# .270 for coyotes



## papapete (Jan 2, 2005)

I think this is too big of a gun. Am i wrong? I don't have a smaller gun right now. Hopefully by next season i'll have a new one. I'm just sick of borrowing a gun for this season.
:bartime:


----------



## MossyMO (Feb 12, 2004)

It is on the strong side but I gaurantee if you hit'em you'll drop'em. Probably a little strong, but if thats all you have available right now I would suggest getting a low grain bullet, 100 to 110 if you can find it. If you enjoy shooting coyotes, you'll have a .223 or 22-250 on lay away in no time !!! Have fun :sniper:


----------



## People (Jan 17, 2005)

Like MossyMO said try different weights in bullets I have heard using the heaviest you can get will help minimize pelt dammage. If you do not care about the pelt just use the same load you use for deer. That makes great practice for deer hunthing. sure 270 is a little large but you cannot beat the good training for deer. That alone is worth the price of a new gun.

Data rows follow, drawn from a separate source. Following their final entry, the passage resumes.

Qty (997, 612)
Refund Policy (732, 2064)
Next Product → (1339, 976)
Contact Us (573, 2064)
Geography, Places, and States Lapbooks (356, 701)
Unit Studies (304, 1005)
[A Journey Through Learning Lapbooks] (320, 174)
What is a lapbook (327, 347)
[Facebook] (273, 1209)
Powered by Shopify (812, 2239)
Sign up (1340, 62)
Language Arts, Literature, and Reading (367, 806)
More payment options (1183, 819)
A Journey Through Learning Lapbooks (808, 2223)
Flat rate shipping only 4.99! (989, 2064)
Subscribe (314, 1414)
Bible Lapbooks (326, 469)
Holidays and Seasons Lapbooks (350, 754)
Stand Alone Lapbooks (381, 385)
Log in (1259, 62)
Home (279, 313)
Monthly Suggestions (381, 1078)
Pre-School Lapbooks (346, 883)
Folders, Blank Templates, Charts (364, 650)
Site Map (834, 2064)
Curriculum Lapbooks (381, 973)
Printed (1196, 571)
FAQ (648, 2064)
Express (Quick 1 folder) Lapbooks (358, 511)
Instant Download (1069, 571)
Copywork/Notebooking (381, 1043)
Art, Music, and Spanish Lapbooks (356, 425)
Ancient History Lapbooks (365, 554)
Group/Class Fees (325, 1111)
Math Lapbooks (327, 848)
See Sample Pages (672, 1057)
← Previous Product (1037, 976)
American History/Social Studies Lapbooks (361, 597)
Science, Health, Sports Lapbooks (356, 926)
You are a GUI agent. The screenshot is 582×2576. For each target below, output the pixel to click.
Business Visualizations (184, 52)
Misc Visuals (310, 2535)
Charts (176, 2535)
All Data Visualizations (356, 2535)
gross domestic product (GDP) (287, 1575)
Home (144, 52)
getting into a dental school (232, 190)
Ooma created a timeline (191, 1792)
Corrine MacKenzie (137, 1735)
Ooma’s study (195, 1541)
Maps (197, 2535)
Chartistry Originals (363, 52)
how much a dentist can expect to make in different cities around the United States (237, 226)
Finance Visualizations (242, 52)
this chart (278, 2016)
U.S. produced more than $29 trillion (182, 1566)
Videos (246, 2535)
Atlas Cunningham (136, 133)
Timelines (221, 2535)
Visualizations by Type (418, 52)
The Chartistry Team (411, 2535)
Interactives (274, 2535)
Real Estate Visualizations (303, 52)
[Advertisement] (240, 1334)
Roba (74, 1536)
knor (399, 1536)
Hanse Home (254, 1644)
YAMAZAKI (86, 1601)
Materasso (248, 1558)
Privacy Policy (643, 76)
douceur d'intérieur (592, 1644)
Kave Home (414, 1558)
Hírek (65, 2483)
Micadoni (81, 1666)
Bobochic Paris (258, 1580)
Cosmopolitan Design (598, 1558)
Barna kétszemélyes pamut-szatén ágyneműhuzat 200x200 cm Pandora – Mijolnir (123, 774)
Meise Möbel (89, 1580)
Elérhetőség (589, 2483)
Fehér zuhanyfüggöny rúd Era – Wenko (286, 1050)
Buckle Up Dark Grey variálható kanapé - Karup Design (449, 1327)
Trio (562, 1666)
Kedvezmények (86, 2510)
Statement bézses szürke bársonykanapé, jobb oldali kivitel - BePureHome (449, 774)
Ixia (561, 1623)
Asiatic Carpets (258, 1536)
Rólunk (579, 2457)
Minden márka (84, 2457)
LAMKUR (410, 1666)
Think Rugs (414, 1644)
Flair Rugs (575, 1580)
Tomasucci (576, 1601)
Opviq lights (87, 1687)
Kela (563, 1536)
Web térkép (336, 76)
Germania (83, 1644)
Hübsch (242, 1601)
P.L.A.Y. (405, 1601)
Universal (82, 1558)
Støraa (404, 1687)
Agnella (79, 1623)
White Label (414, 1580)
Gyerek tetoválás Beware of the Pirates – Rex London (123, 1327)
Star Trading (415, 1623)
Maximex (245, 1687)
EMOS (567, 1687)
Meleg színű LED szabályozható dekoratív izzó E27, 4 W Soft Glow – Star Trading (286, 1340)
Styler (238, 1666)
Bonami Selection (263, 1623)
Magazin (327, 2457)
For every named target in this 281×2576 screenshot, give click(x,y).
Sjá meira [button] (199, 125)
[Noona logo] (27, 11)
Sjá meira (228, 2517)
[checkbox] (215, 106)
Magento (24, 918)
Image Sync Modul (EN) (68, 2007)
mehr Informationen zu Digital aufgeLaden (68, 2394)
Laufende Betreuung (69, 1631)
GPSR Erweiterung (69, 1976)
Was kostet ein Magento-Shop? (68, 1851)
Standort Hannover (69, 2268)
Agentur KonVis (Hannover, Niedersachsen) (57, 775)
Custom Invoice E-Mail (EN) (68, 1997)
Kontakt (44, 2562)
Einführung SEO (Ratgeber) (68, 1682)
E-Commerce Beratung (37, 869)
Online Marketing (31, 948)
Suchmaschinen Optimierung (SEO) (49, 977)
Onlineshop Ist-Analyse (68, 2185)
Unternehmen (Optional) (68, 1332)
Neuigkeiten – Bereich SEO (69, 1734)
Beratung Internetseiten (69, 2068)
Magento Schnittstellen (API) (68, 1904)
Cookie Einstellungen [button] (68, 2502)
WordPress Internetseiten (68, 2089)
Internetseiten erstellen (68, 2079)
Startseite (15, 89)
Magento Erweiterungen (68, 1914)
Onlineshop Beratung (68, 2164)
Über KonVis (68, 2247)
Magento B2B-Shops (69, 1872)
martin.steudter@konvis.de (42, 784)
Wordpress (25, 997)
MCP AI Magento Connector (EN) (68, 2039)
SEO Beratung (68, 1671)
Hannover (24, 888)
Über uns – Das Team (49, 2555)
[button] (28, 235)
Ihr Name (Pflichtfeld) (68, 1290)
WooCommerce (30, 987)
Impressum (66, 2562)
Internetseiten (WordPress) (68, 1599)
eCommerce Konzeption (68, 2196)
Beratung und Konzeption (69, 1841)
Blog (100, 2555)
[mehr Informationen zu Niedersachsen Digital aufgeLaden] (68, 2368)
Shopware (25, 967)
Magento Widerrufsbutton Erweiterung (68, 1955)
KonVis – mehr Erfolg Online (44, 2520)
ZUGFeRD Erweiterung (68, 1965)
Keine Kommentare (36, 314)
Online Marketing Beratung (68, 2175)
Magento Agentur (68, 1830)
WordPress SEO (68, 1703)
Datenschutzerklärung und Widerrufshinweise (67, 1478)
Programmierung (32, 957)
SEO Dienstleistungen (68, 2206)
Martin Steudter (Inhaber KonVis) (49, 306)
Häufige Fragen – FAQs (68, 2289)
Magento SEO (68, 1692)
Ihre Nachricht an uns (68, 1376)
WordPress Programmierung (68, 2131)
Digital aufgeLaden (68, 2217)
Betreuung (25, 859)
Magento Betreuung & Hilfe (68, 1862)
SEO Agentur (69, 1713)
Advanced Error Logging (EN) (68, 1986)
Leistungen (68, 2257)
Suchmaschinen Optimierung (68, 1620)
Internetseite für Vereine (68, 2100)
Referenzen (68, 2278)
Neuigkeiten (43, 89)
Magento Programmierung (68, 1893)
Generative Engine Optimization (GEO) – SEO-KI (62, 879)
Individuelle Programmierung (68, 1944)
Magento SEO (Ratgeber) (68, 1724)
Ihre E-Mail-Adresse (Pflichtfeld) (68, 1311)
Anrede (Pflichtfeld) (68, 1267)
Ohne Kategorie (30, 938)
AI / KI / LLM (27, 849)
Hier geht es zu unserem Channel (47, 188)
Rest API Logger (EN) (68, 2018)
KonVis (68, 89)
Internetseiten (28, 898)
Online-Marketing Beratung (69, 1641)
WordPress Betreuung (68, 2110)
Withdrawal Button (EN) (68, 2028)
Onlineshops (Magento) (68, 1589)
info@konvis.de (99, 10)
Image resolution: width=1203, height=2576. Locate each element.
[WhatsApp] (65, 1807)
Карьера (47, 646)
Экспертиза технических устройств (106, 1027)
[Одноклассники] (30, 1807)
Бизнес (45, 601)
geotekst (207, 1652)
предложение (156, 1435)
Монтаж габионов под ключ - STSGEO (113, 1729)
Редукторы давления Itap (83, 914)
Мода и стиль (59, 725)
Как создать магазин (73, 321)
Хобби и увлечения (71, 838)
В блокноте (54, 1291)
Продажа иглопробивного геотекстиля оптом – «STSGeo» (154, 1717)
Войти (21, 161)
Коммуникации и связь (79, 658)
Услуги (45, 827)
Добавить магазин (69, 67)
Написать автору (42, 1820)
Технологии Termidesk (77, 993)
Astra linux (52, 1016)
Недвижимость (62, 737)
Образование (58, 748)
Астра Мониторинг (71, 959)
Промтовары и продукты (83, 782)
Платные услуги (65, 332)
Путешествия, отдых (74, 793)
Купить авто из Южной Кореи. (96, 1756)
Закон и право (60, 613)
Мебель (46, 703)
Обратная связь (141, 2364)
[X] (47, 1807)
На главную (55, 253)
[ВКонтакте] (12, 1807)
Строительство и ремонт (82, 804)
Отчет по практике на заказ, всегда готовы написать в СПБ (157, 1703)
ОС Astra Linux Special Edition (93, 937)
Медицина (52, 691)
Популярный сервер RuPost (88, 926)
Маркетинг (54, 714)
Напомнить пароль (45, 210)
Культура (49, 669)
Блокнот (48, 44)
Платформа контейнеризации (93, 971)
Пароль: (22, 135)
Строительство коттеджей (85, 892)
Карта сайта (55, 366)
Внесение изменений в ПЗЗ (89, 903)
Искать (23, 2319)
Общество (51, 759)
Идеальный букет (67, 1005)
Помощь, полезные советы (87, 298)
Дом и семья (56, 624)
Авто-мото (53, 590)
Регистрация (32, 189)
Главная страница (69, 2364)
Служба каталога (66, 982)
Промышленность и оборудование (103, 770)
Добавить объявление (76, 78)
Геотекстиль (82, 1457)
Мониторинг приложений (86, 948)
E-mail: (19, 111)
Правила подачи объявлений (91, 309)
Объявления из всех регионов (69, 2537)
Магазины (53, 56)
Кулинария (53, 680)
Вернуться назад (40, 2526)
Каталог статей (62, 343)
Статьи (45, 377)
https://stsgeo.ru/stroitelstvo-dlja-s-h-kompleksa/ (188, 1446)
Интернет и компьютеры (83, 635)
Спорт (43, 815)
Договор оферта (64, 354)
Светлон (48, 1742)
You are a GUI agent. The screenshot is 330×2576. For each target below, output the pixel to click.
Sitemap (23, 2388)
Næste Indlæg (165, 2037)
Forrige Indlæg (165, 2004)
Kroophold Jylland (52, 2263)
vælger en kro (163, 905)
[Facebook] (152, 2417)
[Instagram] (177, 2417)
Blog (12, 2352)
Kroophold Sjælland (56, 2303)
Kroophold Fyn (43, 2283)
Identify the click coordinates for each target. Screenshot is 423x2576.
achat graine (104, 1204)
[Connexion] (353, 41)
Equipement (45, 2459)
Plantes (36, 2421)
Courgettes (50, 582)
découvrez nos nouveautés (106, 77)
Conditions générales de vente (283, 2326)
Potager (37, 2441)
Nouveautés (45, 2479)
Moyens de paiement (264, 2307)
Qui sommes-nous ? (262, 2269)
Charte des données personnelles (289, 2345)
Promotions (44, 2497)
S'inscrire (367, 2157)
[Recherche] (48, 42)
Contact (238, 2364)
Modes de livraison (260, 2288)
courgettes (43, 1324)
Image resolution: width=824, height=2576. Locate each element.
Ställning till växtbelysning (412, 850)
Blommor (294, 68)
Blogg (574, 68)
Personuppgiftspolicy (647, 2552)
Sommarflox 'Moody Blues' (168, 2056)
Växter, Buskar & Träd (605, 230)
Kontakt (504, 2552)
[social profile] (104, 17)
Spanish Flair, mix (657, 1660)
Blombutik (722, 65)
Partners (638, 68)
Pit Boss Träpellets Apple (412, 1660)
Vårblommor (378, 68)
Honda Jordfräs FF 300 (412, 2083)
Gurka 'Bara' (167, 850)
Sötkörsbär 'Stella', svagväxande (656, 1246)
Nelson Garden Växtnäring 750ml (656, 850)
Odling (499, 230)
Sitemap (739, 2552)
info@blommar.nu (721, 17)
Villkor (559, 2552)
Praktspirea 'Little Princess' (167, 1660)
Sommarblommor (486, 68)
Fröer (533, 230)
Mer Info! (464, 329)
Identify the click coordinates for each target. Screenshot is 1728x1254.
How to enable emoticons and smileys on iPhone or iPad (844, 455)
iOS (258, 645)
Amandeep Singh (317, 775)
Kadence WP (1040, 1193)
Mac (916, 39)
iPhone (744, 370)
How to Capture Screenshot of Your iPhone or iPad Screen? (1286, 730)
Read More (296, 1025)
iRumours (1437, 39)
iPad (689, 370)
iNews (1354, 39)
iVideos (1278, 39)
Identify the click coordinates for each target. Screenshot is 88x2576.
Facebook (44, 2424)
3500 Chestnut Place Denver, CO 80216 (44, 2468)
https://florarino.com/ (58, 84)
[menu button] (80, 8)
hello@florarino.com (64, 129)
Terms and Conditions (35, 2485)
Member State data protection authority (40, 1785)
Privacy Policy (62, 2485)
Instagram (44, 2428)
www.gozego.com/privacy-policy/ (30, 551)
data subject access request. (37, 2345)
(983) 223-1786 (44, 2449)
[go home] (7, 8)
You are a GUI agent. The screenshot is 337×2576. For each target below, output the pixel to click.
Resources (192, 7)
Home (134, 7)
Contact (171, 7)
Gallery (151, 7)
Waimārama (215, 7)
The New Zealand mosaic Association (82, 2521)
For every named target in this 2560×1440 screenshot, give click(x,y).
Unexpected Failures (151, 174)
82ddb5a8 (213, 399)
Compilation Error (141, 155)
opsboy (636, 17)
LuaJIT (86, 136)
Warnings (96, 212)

I hope that helped you out.


----------



## DogTracker (Feb 3, 2005)

speer makes a 90 grain T'n'T in .270. unbelievable at killing, but destroys the fur. i have blown the back leg right off a coyote. if i can remember right 90 grains leaves a .270 at 3900 fps. thats a bullet more than twice as heavy as a .223 going a couple hundred fps faster.


----------



## go4thegusto (Sep 29, 2004)

Shoot the dirty varmints with whatever you own!!


----------



## Lance Pardee (Oct 28, 2004)

I use my 270 all the time on those critters. I use the 70 grain rounds from weatherby. it don't tear them up too bad.


----------